■ **DOCUMENT**:
-------

The New York Times Crosswords

New York Times crosswordThis is about crossword puzzles and people who do them.

Maybe you hate crosswords but do them anyway. Might be,  you don’t even fit the crosswords profile. You’d be lucky.

Still, you’d be voluntarily depriving yourself of the vicarious companionship of crossword-fan celebrities like Bill Clinton, Ken Burns and Jon Stewart.

Maybe you don’t care for a little adult language. This whole article may not be your cup of tea. Disclaimer: it’s about crosswords, fergawdsakes. Listen, there are actually some good articles on this site, or, you could just change the channel.

While we’re waiting for the room to clear, you two folks could move up here to the front row seats, and I won’t have to shout.

On September 1, PBS ran “Wordplay”, an “Independent Lens” TV special on crossword addicts – and the New York Times crossword puzzle in particular. We met the legendary Will Shortz, New York Times Crossword Editor, and Merl Reagle, one of the most distinguished of many notable crossword “constructors”.

If these names mean nothing to you, just keep doing those puzzles. You will come to know them, and revile them with gusto. Their names are generally known only within the crossword community. Therein, they are the gods and goblins who keep the community addictions supplied.


Will Shortz mentioned a “35 year” predecessor at the New York Times Crossword desk, but I didn’t catch mention of the gentleman’s name. I would like to correct that grave oversight now: that man was Eugene T. Maleska. According to Wikipedia, Maleska held the Crossword Editorship post from 1977 to 1993. You, being of sound mind and body, would assume the “35 year” figure would logically refer to the term of tenure, which, mathematically, it can not. Shortz, having in 1993 assumed the most prestigious crossword editorship in the world, obviously meant that his predecessor began this post 35 years ago.

You would have to be a crossword fan to understand that such misrepresentations are not only an acceptably quirky mindset, but a high recommendation for this kind of job.

-------

■ **DATASET EXTRACT**:
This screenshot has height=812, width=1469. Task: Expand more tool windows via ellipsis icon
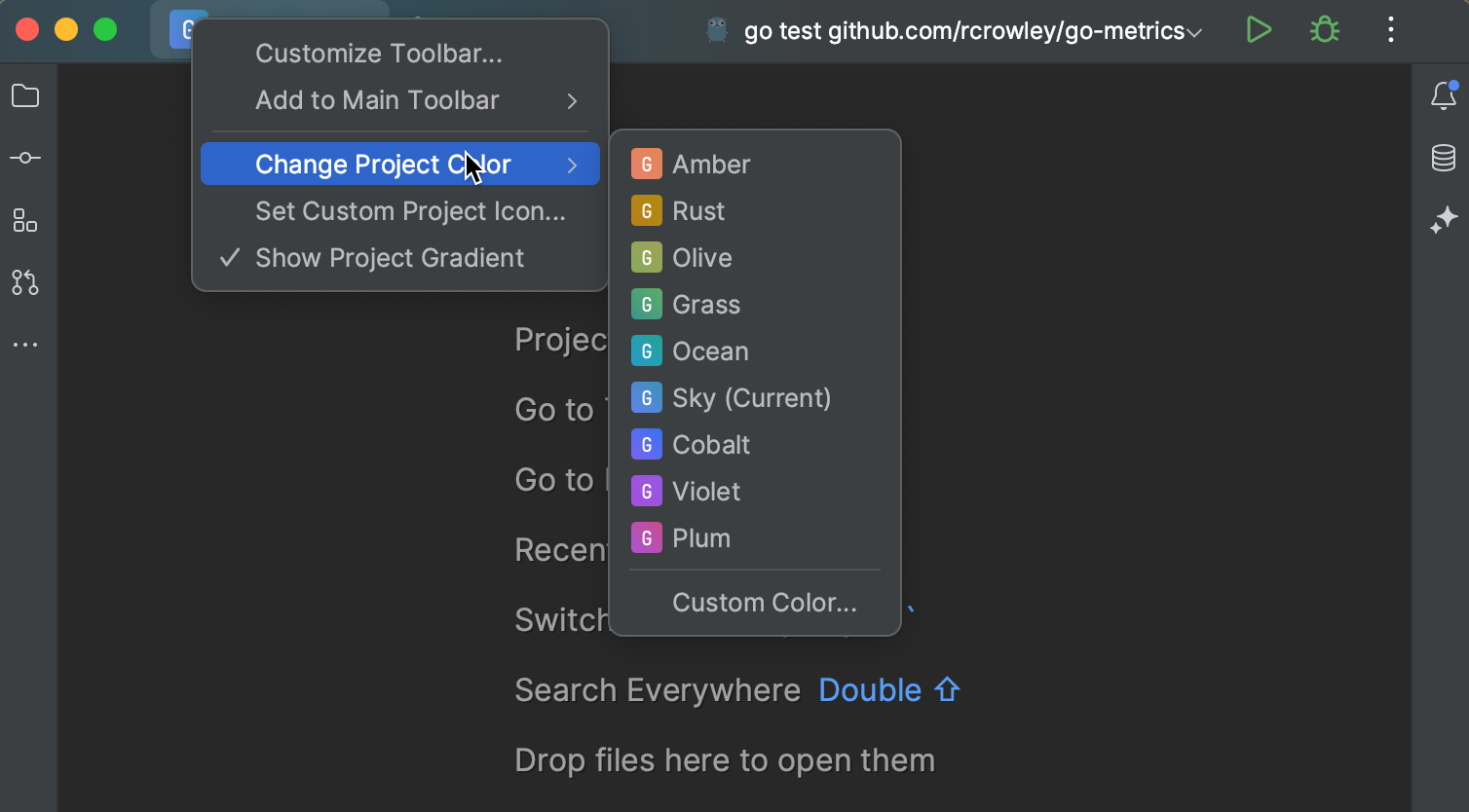pyautogui.click(x=26, y=344)
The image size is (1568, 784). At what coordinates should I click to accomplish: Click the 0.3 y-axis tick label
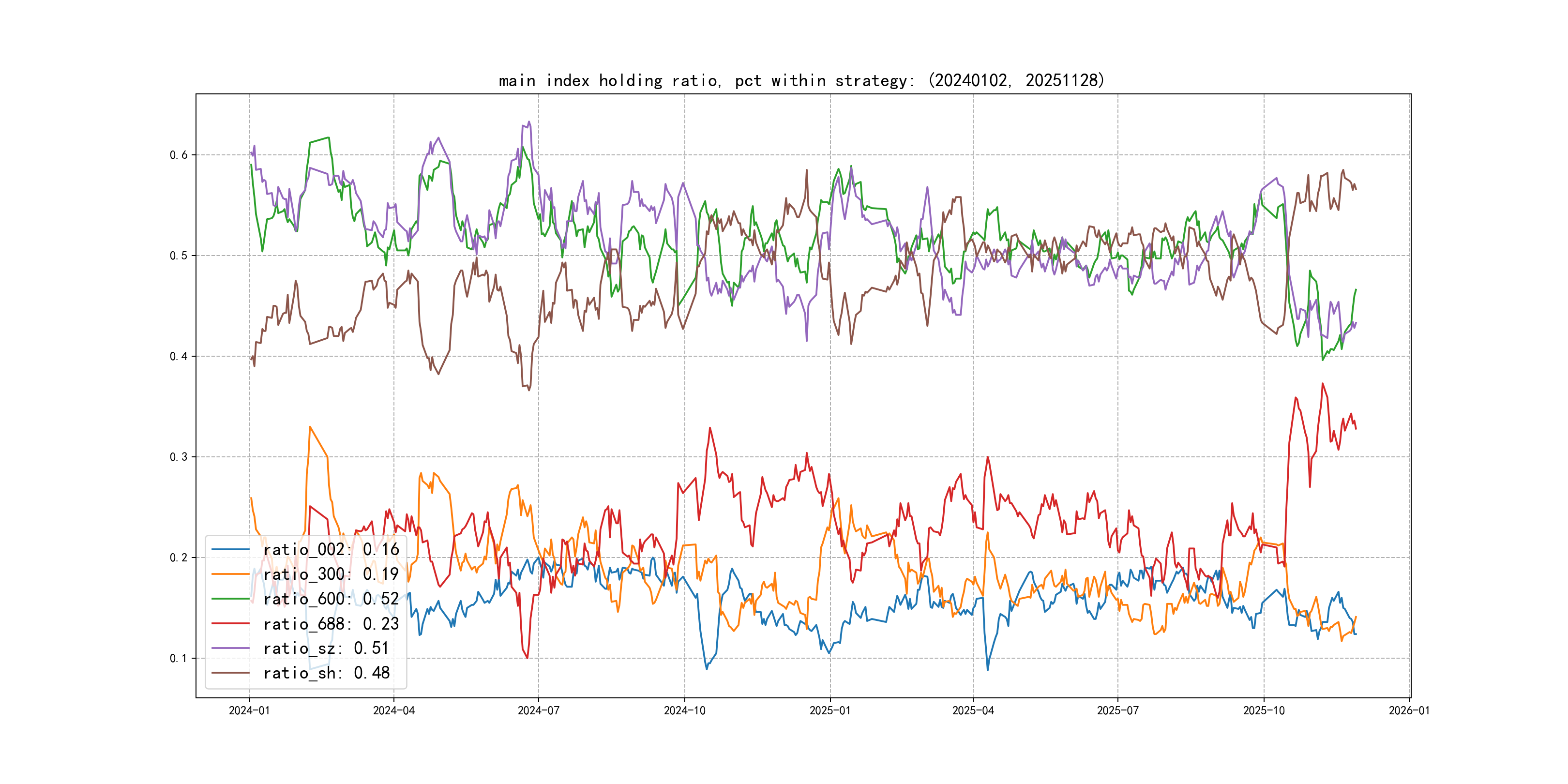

-------

■ **PARTS OF THE EXERCISE**:
**1)** Reproduce the crossword article's text between "New York Times crosswordThis" and "and Jon Stewart.", inclusive.
**2)** Answer these questions from the crossword article:
(a) Which network ran "Wordplay," and on what date?
(b) According to Wikipedia, what years did Eugene T. Maleska hold the Crossword Editorship post?
(c) Which three crossword-fan celebrities are named?
The listing is material separate from the crossword article.

■ **WRITTEN ANSWERS**:
**1)**
New York Times crosswordThis is about crossword puzzles and people who do them.

Maybe you hate crosswords but do them anyway. Might be,  you don’t even fit the crosswords profile. You’d be lucky.

Still, you’d be voluntarily depriving yourself of the vicarious companionship of crossword-fan celebrities like Bill Clinton, Ken Burns and Jon Stewart.

**2)**
(a) PBS, on September 1.
(b) From 1977 to 1993.
(c) Bill Clinton, Ken Burns and Jon Stewart.